THE EXERCISE:
Which lines in the data below contain the string "screenshot", with letter case counting? Show each such line in full.

┌─ MATERIAL PROVIDED

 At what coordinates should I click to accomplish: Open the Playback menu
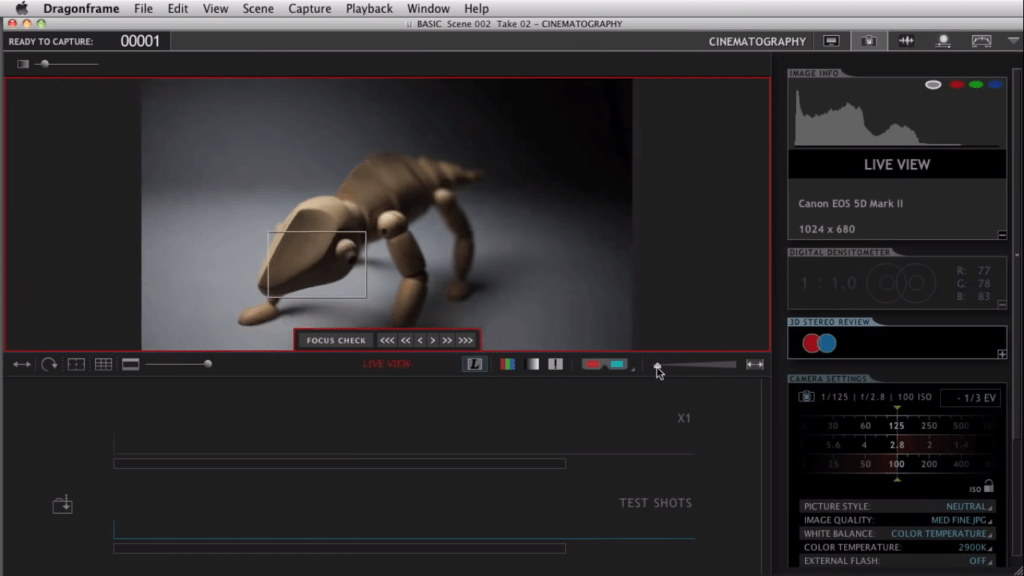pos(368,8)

└─
┌─ MATERIAL PROVIDED

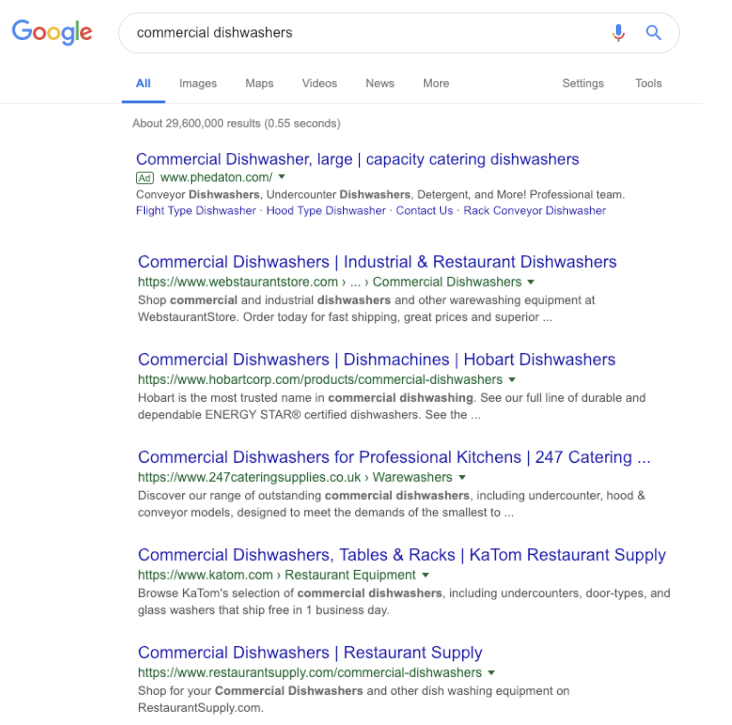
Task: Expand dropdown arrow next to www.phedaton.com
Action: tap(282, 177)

└─
┌─ MATERIAL PROVIDED

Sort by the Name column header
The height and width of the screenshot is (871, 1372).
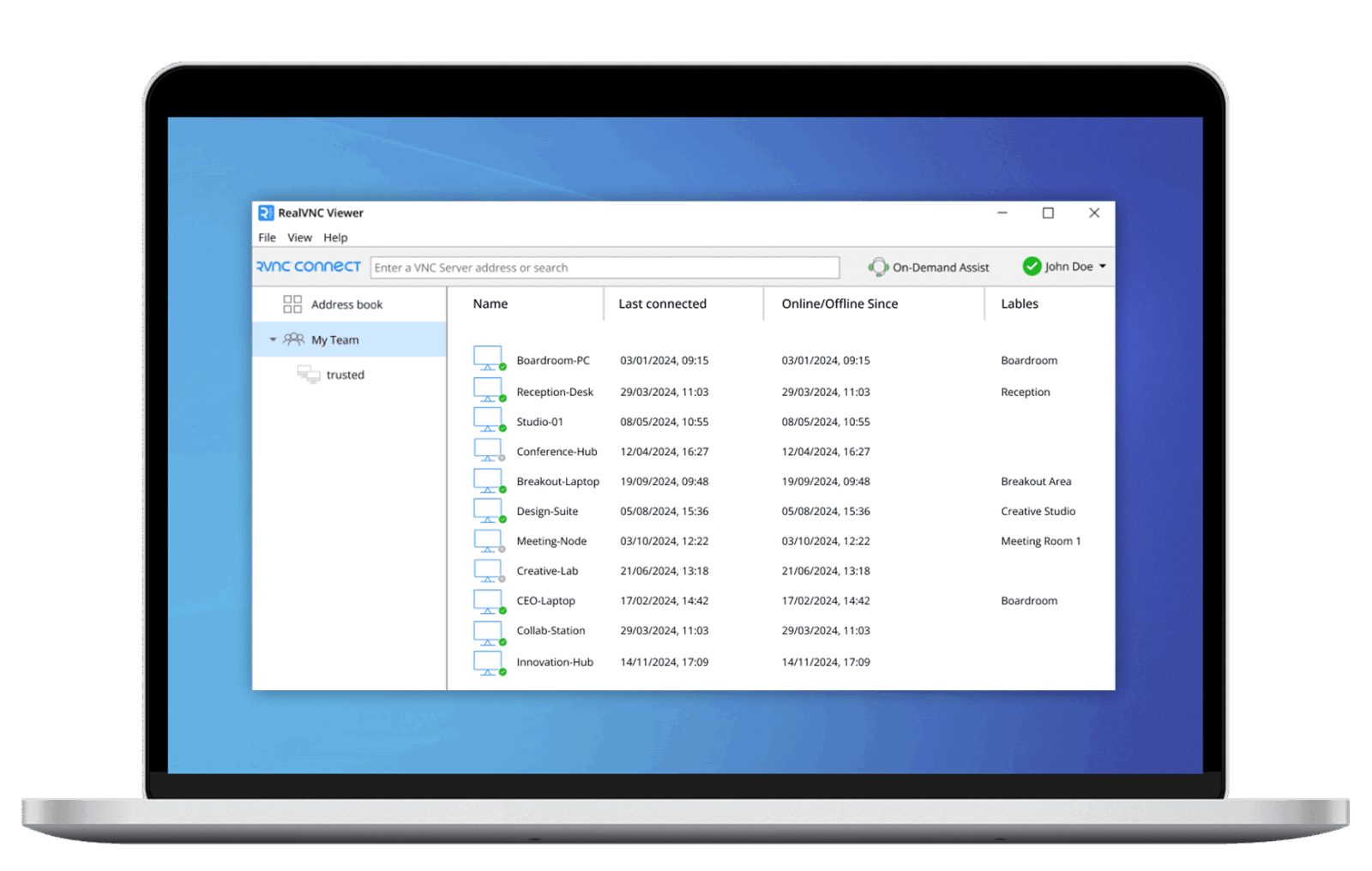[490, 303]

└─

REPLY TO THE EXERCISE:
The height and width of the screenshot is (871, 1372).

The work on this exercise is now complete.